Il s’avère essentiel de reconnaître l’importance de la santé mentale des personnes au chômage et de fournir un soutien adéquat. Les contrôles et le flicage des demandeurs d’emploi opérés par les institutions et le gouvernement entraînent une myriade de conséquences psychologiques négatives. Des conséquences qui a leur tour, provoquent des complications dans la recherche d’emploi. Si l’accent n’est pas mis sur des programmes de soutien psychologique et social, de gestion du stress, de formation à la recherche d’emploi pour atténuer les effets néfastes du chômage sur la santé, cela restera une spirale infernale.

Ces problématiques qui fragilisent la santé augmentent les dépenses liées au soins. Les personnes privées d’emploi dépensent en moyenne 2730€ par an pour se soigner contre 2222€ pour les travailleurs, une différence de 23%. (Chiffres de Solidaris, 2021)
Il ne faut pas omettre le profil social. Si l’on s’attarde sur le statut professionnel des chômeurs de longue durée, on remarque que 80% d’entre eux sont issus du milieu ouvrier alors que 44% des personnes ayant un emploi sont ouvrières. Une classe déjà plus fragilisée du point de vue de la santé.

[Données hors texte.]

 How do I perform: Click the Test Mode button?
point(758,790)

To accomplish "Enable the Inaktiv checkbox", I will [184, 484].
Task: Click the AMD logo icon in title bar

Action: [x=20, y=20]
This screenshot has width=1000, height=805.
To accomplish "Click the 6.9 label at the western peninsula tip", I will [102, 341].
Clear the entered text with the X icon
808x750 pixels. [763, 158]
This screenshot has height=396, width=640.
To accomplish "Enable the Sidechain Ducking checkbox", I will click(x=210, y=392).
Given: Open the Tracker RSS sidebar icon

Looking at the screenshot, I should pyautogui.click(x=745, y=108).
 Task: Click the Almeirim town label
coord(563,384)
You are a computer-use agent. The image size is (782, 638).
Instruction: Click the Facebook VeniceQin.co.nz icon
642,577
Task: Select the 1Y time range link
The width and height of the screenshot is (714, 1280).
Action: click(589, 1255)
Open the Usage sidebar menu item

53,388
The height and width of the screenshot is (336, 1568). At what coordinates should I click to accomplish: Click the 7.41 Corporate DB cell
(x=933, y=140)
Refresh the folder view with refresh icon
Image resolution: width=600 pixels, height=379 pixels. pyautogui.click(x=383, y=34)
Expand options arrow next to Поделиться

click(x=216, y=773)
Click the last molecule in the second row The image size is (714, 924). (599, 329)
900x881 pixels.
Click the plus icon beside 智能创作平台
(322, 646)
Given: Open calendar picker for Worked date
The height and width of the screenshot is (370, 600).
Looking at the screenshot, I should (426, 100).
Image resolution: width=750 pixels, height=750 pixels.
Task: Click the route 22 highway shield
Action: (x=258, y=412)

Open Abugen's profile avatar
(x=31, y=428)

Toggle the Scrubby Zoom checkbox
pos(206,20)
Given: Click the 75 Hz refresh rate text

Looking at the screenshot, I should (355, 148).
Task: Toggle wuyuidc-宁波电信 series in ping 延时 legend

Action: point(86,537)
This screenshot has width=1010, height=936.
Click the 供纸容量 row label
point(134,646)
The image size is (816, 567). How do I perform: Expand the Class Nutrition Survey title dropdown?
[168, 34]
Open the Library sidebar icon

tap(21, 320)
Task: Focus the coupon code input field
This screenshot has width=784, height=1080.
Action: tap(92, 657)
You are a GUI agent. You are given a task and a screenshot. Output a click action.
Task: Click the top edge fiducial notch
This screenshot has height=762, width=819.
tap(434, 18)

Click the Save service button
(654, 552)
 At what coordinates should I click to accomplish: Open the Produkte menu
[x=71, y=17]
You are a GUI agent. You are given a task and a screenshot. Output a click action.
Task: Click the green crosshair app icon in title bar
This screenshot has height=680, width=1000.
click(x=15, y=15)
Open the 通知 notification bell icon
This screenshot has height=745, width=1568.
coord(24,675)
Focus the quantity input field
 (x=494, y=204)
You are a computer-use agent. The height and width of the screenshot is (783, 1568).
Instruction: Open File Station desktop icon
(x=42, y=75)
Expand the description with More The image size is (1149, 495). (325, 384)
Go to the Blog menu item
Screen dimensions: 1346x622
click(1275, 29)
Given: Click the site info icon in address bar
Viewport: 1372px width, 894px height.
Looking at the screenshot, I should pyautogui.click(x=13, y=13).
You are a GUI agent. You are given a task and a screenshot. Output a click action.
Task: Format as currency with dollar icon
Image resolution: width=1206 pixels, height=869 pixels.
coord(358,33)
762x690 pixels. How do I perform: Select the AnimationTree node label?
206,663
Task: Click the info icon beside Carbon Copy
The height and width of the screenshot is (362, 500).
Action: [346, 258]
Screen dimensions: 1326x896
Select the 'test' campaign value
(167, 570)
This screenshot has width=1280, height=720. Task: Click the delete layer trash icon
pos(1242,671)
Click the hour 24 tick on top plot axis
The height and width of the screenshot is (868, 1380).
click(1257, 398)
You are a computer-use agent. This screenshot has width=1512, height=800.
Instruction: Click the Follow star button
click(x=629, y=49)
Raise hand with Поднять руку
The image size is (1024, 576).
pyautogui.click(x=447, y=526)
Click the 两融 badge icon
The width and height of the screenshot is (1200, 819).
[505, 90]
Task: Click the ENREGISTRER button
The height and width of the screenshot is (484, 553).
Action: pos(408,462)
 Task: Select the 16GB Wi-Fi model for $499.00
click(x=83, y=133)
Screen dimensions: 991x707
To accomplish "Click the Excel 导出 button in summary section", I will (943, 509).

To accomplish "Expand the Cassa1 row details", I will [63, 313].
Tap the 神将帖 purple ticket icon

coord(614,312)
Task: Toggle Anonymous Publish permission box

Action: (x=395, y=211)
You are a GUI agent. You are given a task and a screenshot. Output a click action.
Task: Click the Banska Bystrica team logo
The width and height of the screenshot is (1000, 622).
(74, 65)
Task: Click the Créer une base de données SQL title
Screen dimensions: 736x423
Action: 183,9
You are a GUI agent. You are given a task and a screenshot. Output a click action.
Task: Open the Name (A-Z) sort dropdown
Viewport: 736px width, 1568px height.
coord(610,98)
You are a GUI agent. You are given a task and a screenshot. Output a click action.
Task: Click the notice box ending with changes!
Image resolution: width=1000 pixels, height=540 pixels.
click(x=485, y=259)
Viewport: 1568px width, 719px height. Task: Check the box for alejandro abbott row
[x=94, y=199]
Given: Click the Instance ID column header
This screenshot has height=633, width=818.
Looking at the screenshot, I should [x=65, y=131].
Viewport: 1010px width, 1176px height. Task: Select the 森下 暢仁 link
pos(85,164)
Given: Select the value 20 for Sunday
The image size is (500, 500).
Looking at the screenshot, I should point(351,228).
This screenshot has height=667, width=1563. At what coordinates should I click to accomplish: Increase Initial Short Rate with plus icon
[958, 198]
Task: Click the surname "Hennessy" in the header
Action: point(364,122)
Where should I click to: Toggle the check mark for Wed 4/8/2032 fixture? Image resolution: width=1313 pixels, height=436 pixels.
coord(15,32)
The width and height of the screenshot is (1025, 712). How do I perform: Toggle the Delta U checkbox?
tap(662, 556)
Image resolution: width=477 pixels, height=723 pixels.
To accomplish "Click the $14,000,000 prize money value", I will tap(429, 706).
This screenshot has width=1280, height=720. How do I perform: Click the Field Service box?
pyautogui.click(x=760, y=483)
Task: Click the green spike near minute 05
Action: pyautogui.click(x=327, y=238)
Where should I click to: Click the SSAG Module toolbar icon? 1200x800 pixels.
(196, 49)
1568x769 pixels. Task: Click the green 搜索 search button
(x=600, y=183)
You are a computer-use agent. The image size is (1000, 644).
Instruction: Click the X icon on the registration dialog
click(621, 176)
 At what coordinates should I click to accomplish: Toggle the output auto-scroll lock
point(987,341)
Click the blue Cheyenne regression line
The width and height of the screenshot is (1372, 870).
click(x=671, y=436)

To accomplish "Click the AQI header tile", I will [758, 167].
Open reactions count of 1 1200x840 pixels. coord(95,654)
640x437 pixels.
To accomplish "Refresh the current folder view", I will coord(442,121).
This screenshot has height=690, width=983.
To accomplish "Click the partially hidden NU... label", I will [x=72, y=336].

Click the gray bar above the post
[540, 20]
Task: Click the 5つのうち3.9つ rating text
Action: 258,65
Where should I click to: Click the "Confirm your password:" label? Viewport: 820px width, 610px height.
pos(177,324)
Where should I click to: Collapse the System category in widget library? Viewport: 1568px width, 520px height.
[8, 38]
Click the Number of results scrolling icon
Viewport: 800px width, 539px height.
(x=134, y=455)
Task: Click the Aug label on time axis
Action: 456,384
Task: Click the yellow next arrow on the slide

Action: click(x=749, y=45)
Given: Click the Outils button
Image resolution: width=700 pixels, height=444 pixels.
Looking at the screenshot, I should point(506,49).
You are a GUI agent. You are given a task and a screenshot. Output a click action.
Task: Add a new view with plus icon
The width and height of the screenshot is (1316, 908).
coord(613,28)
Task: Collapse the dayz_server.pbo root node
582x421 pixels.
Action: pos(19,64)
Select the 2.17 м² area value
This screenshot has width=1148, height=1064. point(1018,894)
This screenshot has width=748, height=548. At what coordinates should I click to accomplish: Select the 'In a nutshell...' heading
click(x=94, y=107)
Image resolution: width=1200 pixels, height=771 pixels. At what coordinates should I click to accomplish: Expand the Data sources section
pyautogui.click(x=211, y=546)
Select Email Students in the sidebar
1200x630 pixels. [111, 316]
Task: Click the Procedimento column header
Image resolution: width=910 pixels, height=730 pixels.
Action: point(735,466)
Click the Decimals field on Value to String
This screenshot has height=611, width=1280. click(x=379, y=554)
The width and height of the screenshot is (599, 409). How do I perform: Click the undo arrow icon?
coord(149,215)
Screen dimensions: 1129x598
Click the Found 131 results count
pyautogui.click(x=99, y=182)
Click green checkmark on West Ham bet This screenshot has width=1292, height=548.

N’oublions pas que toutes ces processus font aussi partie d’une stratégie électorale bien définie. En divisant les classes ouvrières, populaires et moyennes, les politiques et le patronat peuvent créer des dissensions internes affin de rendre plus difficile pour ces classes de s’unir et de s’organiser pour défendre leurs intérêts communs. Avec cet affaiblissement de la mobilisation collective, les politiques peuvent maintenir leur emprise sur le pouvoir.

Pour finir, terminons sur un chiffre. En 2021, des centaines d’entreprises belges ont envoyé 266 milliards d'euros dans des paradis fiscaux (La Libre), le chômage a quant à lui coûté 2,13 milliards d’euros. (Le Soir)

Bref, une méthode d’exclusion et de division qui profite aux politiques et à l’ordre établi.